Actualisé 07.02.2019 à 17:17

Course à piedWanders prêt à fondre sur le record d'Europe de Farah

Le Genevois dispute le semi-marathon de Ras el Khaïmah dans la nuit de jeudi à vendredi.

de
Pascal Bornand
Julien Wanders doit abaisser son record de Suisse de 38 secondes pour battre le record d'Europe.

Julien Wanders doit abaisser son record de Suisse de 38 secondes pour battre le record d'Europe.

Keystone

Dans quelques heures, Julien Wanders se mettra en route à Ras el Khaïmah, cet émirat du Golfe qui veut refaire de son semi-marathon le plus rapide du monde. La discipline est certes moins prestigieuse que son grand frère, le mythique marathon, mais elle attire tout autant les convoitises. Surtout lorsque 100 000 dollars sont promis à celui qui battra le record du monde (58'18'') établi en octobre dernier à Valence par le Kényan Abraham Kiptum. Ce vendredi matin (4 h, heure suisse), ils seront nombreux à s'y attaquer, pied au bitume, à l'ombre des dunes de sable.

Dans cette cohorte africaine, un athlète sortira du lot, le Genevois Julien Wanders, que certains se plaisent à identifier comme le «Kényan blanc». Un surnom qui tient autant à ses capacités hors normes, comparables à celles des coureurs des hauts plateaux, qu'à l'adresse postale de son pied-à-terre africain.

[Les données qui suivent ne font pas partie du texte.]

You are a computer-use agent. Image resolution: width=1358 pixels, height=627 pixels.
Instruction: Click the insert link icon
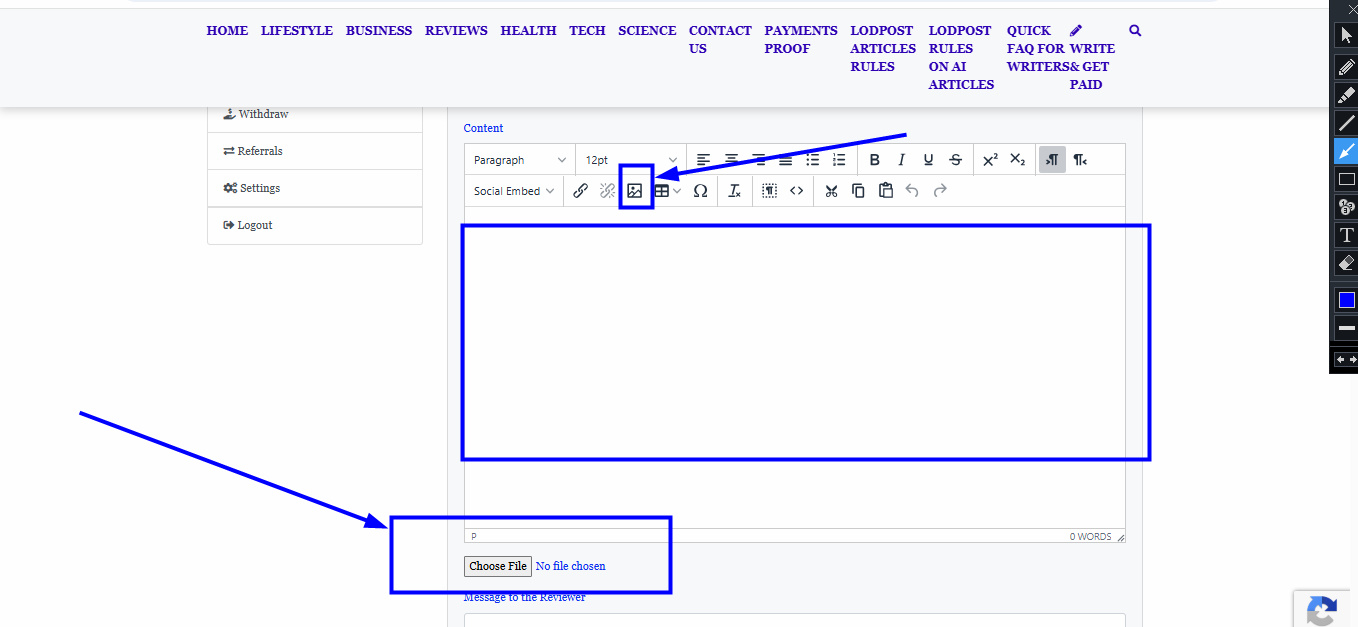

Voilà cinq ans que le Genevois a en effet établi son camp de base à Iten, à 2400 mètres d'altitude. C'est là, depuis trois mois, qu'il s'est préparé de façon intensive. Seule récréation pour lui, un crochet victorieux à Houilles, en banlieue parisienne, où il a fêté Nouvel-An en améliorant son record d'Europe du 10 km en 27'25''.

«La course décidera»

Arrivé à Ras el Khaïmah mardi, Julien Wanders ne cache pas ses intentions. Il a en ligne de mire le record d'Europe de l'Anglais Mo Farah (59'32''), soit 37 secondes de moins que son propre record de Suisse (60'09''), établi un an plus tôt à Barcelone. Le jeune homme de 22 ans n'a pas froid aux yeux. «Je suis en forme, mieux préparé que jamais», affirme-t-il. Et d'ajouter, toujours aussi cash: «Je ne fais pas du record une obsession. La victoire me tente et j'ai un autre chrono en tête.»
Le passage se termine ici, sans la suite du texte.